(Stored data entries)
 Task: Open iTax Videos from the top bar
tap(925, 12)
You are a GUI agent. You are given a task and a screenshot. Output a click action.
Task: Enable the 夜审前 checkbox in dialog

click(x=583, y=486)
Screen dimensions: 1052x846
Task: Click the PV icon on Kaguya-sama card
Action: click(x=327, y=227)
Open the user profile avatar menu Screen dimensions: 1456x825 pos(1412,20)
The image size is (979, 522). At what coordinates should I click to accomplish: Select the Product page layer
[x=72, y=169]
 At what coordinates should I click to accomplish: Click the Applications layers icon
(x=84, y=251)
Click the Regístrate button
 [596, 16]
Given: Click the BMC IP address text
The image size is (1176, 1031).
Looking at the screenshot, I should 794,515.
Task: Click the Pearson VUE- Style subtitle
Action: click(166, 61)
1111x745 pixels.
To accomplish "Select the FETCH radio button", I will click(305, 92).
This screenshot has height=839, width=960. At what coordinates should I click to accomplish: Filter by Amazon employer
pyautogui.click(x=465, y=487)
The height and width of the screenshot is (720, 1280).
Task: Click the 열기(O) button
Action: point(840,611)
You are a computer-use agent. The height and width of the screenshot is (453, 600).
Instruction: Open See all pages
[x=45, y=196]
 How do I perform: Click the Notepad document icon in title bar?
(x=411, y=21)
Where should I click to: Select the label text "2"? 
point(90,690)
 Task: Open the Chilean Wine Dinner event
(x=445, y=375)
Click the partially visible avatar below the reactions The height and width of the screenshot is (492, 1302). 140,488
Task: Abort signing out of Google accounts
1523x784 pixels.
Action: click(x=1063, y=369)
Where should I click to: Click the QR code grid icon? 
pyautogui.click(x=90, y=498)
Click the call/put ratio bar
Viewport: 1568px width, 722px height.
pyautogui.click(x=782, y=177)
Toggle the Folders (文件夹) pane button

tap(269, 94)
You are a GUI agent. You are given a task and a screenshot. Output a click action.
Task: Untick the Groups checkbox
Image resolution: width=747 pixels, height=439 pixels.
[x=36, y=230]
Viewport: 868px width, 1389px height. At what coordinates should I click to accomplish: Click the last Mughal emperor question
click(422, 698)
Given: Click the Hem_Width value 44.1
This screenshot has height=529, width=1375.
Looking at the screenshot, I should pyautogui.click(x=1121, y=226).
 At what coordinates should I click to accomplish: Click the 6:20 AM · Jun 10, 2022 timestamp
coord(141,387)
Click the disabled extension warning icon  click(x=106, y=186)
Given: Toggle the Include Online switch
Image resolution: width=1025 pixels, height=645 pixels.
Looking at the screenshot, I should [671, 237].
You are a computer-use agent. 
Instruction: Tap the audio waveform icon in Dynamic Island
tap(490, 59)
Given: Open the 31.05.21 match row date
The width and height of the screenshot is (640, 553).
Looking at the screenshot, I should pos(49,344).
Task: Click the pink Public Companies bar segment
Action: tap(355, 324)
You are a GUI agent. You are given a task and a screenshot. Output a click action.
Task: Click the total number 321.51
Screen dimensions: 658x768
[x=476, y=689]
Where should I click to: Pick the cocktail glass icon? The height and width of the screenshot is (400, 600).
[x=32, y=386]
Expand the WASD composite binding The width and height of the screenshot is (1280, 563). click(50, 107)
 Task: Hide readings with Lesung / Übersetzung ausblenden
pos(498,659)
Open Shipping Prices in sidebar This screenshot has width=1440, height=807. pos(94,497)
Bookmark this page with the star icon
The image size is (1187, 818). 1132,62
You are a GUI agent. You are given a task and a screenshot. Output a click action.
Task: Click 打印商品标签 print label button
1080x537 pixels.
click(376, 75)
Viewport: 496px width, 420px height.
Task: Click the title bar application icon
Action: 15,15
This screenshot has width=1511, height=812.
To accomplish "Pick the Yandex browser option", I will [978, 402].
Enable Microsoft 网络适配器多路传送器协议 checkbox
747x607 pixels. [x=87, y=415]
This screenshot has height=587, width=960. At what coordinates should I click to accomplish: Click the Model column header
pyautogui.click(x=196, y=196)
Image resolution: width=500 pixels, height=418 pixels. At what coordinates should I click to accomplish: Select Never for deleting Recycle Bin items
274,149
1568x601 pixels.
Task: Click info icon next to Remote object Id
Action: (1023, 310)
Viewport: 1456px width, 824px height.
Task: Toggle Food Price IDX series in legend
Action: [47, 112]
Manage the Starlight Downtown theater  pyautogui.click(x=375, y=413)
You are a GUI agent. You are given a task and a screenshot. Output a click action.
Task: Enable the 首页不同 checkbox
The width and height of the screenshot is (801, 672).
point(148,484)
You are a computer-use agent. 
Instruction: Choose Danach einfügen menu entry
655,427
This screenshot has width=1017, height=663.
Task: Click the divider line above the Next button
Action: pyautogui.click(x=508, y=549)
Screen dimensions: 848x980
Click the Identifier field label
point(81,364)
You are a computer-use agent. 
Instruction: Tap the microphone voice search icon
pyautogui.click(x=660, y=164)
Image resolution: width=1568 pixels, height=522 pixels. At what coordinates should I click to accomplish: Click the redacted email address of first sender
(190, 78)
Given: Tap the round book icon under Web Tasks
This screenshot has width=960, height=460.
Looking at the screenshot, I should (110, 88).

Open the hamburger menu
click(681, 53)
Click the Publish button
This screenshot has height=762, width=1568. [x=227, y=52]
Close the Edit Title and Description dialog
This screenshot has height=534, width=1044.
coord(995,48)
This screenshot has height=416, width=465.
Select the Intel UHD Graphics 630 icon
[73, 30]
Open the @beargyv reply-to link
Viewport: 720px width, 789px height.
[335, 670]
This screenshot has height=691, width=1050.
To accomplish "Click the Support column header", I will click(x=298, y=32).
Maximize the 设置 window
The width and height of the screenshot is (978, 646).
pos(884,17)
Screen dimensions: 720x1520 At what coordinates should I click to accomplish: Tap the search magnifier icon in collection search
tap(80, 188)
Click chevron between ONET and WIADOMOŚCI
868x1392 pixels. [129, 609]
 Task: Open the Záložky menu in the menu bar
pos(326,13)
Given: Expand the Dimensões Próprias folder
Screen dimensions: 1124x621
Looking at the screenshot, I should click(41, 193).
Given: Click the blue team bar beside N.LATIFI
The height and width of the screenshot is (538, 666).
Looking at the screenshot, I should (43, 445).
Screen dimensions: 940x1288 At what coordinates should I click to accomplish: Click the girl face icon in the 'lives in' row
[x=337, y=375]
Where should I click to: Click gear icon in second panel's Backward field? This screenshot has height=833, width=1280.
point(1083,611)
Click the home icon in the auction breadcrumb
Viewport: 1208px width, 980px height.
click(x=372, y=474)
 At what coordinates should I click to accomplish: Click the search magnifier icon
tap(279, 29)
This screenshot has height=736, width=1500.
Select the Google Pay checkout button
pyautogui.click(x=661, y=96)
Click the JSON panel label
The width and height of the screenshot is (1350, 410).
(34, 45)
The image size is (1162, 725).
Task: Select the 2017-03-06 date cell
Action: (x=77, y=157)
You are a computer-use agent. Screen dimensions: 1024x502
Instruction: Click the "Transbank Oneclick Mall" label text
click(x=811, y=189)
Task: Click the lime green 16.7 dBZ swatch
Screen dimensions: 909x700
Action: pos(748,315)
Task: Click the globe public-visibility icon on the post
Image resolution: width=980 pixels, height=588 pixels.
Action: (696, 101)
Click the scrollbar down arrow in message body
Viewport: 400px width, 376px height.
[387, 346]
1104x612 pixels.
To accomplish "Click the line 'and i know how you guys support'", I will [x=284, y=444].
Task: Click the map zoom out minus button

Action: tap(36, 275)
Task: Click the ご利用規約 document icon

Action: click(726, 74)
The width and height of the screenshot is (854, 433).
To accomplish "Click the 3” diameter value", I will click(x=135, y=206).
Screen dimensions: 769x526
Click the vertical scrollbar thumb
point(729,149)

**Instructions to follow**
Check each line above for the string "value" and copy the ones that have it.

**Answer space**
Given: Click the Hem_Width value 44.1
To accomplish "Click the 3” diameter value", I will click(x=135, y=206).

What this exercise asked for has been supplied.